Homegrown IT services giant Infosys has announced a three-year strategic technology partnership with Roland-Garros (also known as the French Open), the annual tennis Grand Slam event held in Paris.
According to a statement, the collaboration is aimed at using technologies such as artificial intelligence, data analytics, and virtual reality and augmented reality to offer new experiences to tennis fans, players and coaches.
“We’re excited to partner with Roland-Garros to showcase how digital technologies can enhance the boundaries of this tournament by leveraging data, insights and digital experiences,” said Pravin Rao, chief operating officer of Infosys.
Bernard Giudicelli, president of the French Tennis Federation, further said that Infosys would aid the tournament’s digital transformation objectives.
Infosys said it would offer Roland-Garros a reimagined user interface for fans to follow live scores and get match analysis. The user interface will be powered by data and analytics models. The tool will be available on the official Roland-Garros website during the two-week-long tournament which is held in May, the statement added.
Another offering will be providing players and coaches a digital platform to study and analyse their game throughout the tournament. The platform is said to be powered by rich data sciences and AI-led video analytics to help players strategise for upcoming matches and enable better decision-making.

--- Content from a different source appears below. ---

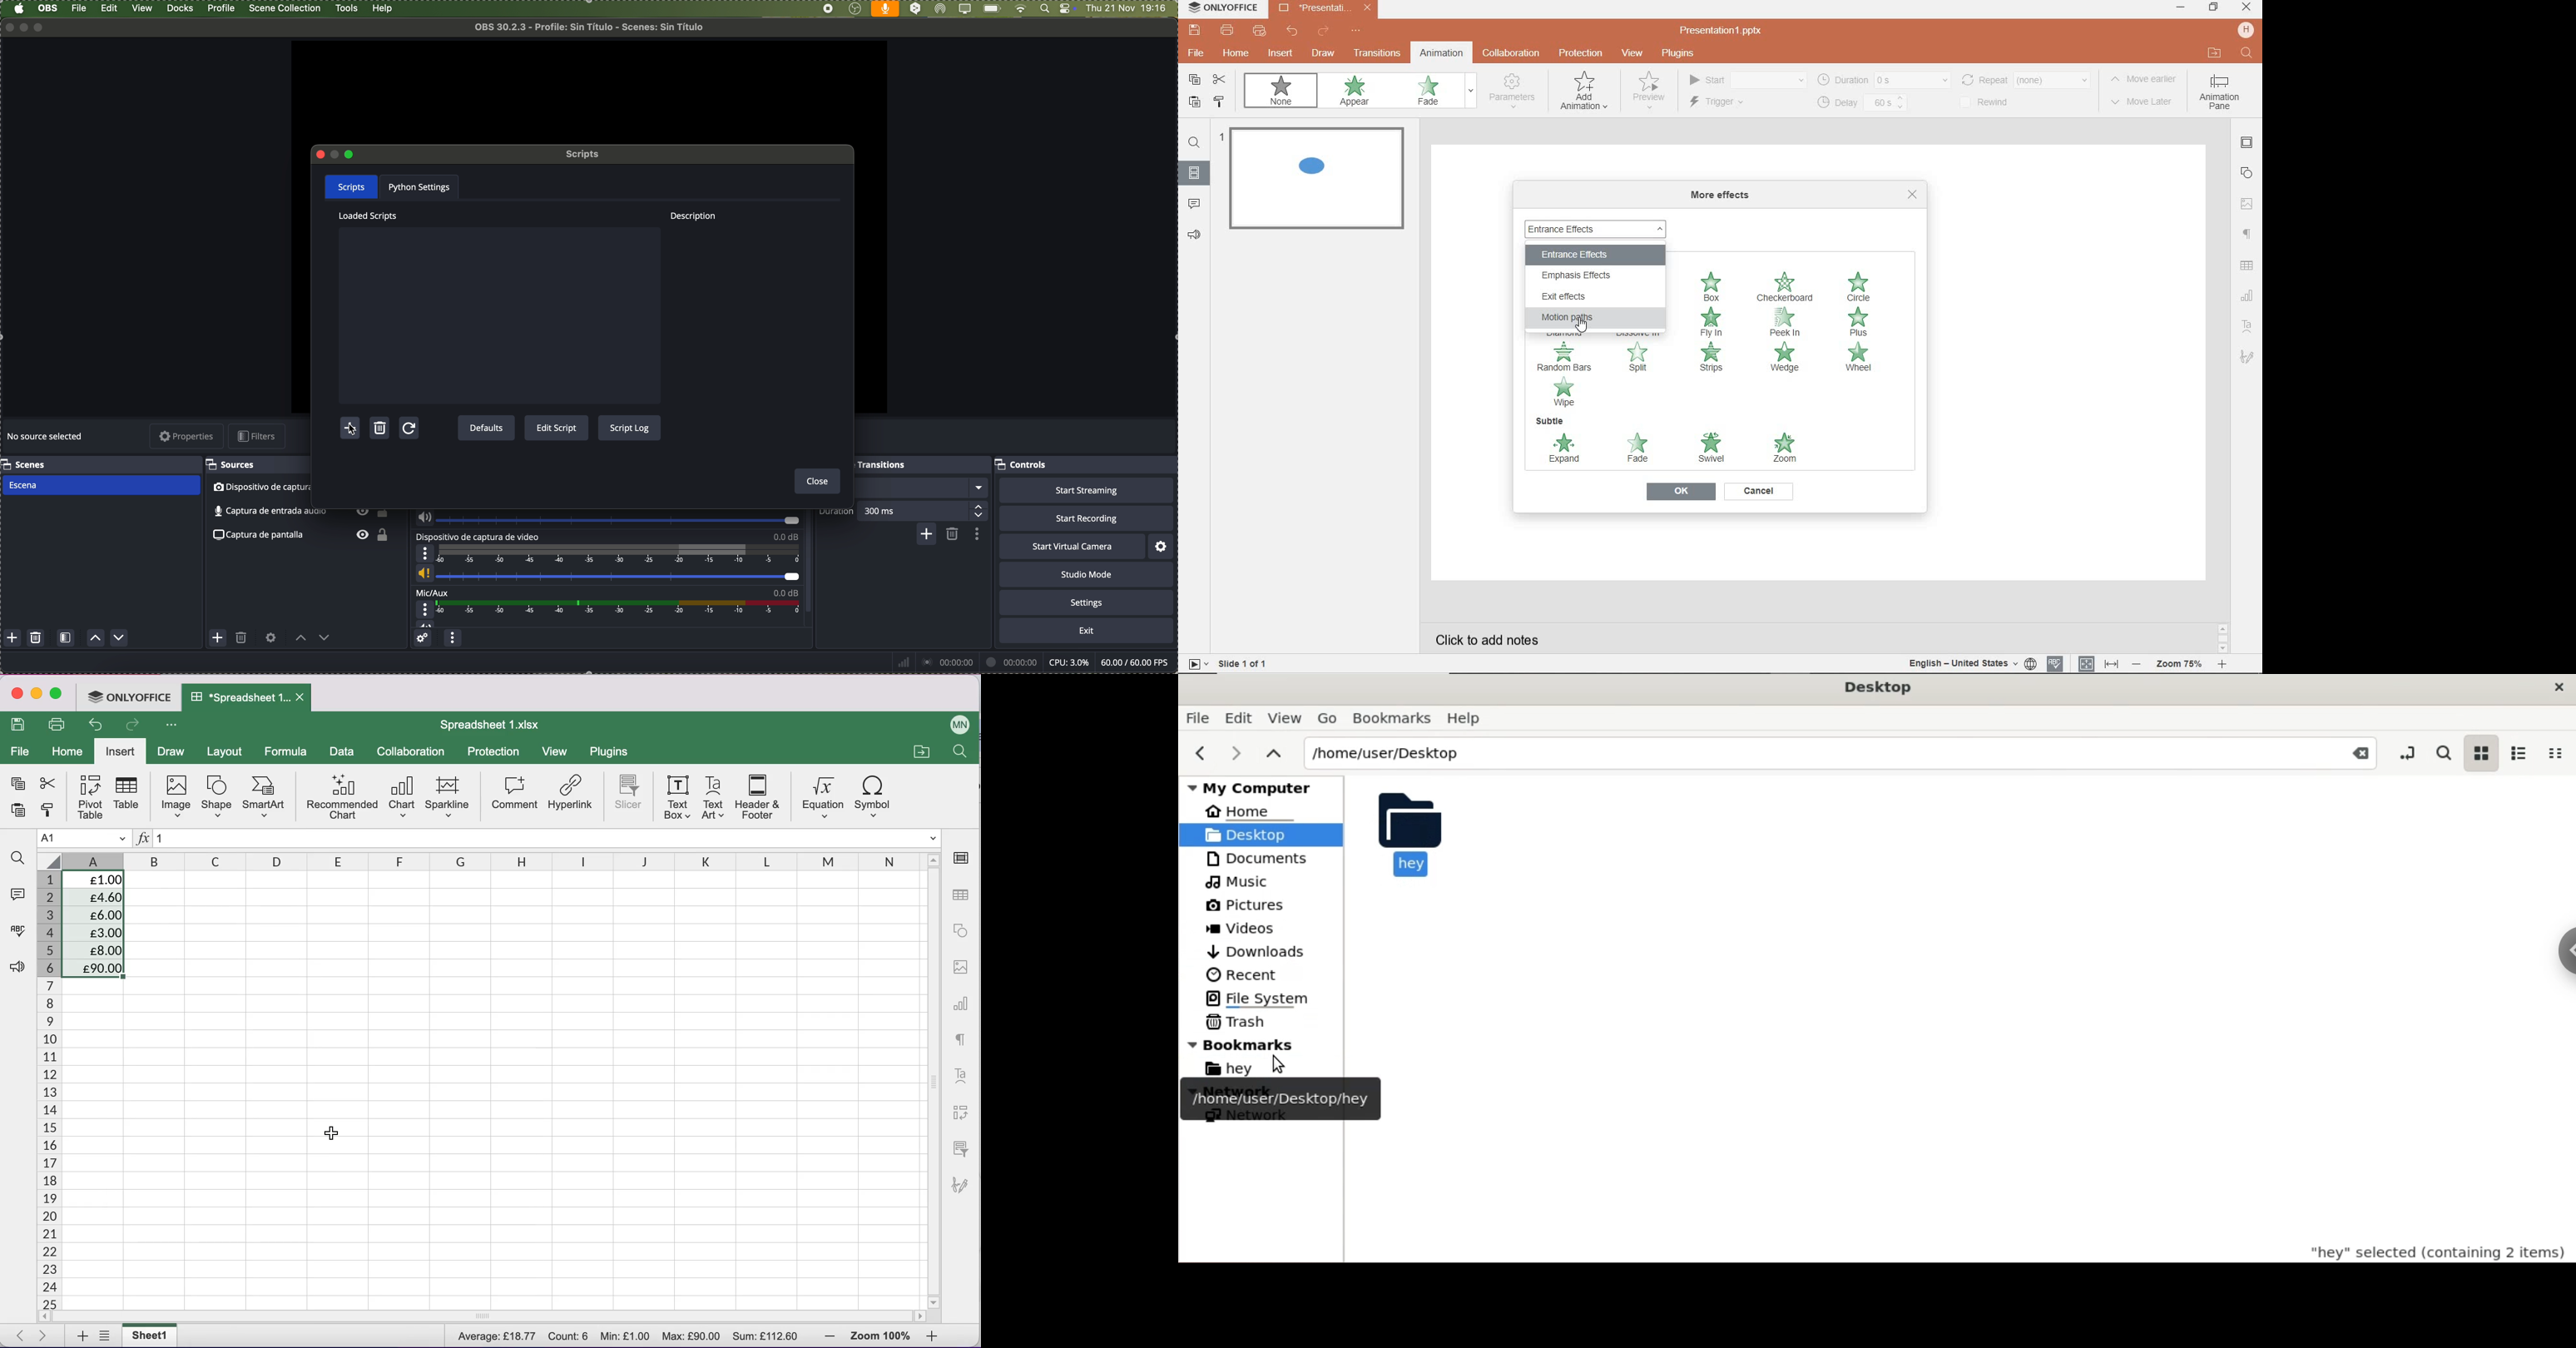  What do you see at coordinates (323, 640) in the screenshot?
I see `move source down` at bounding box center [323, 640].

Roland-Garros further said that it will provide virtual augmented reality experiences at the Infosys fan zone. The VR-AR enabled experience will help fans get a feel of stepping onto the Philippe-Chatrier court (centre court) and playing tennis on the clay surface.
Infosys has engaged with the tennis world in the past as well. In 2015, Infosys partnered with the Association of Tennis Professionals (ATP) -- the governing body of men’s tennis -- to provide data-analytics-backed insights during tournaments.
Infosys had also released the “Second Screen” software for ATP coaches and players in 2017. The app assessed the strengths and weaknesses of players, thus enabling a better review of strategies and performances. The feature was built in under three months using Infosys’ AI platform, Infosys Nia, back in 2017.